Proportionally speaking

Having a sensible, considered sort of government, and having confirmed in the recent referendum that we want to keep our marvelous proportional representation voting system, we are now having a review of the system to see if it needs to be tweaked. You have until May 31 to make a submission, if you felt so inclined.

This is my submission. I think we should allow voters to vote against particular parties in the same way as voters can currently vote for them.

Every voter would get one party vote, as now, that would determine the total number of seats that a party would have in the parliament. But a voter could use that vote to vote either for a party, or to offset someone else’s vote for it.

I recognise that this is well outside the list of encouraged topics, although there is a handy “other topics” category. But consider for a moment its two major virtues.

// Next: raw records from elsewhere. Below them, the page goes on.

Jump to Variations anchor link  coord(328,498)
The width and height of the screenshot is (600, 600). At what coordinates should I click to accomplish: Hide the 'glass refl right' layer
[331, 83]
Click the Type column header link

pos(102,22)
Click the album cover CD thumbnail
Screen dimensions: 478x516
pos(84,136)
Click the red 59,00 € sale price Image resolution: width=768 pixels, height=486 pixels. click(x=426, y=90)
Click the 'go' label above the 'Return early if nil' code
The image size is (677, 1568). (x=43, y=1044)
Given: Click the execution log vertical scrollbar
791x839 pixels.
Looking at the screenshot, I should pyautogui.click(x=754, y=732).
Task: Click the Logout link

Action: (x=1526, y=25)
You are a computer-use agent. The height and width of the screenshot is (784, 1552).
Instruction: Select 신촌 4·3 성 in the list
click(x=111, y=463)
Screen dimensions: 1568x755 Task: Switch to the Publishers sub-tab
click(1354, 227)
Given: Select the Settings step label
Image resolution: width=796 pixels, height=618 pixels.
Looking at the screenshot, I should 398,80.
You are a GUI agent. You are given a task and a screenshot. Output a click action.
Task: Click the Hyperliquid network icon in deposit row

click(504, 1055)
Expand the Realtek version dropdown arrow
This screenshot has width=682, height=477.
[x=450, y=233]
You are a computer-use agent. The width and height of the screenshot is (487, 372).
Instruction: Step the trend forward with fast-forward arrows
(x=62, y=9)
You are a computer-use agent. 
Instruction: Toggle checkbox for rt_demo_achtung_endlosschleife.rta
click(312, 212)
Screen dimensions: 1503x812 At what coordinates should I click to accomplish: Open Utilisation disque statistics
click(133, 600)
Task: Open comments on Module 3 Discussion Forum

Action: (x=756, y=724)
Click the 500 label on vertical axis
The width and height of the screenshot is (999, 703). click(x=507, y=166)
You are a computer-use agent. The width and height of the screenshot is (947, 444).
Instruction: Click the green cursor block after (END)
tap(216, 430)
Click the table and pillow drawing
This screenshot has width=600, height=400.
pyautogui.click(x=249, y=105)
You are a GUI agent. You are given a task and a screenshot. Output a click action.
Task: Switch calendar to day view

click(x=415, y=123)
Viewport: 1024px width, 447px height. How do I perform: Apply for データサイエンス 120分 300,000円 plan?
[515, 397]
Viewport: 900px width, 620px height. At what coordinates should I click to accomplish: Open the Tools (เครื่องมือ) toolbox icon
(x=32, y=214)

  • It would lead to a more moderate, sensible political debate, since parties who seriously upset parts of the electorate would find themselves the targets of “vote against” campaigns.
  • And more importantly, it would mean that parliamentary election results were a more perfect representation of the people’s will, since they would better reflect the overall sentiment of the electorate. Electoral life would no longer be a choice between three main colours: blue, red or green. One could instead send a signal about what one did not want, rather than what one did.

I, of course, would use my vote to vote against Winston Peters.

Some of the benefits of the more complex STV system they use in Australia, without its attendant nasty costs and complexities. It might also make polling more complicated and less reliable, and therefore election night even more exciting. And it might make the voting paper trickier to manage. To which I say bring on internet voting.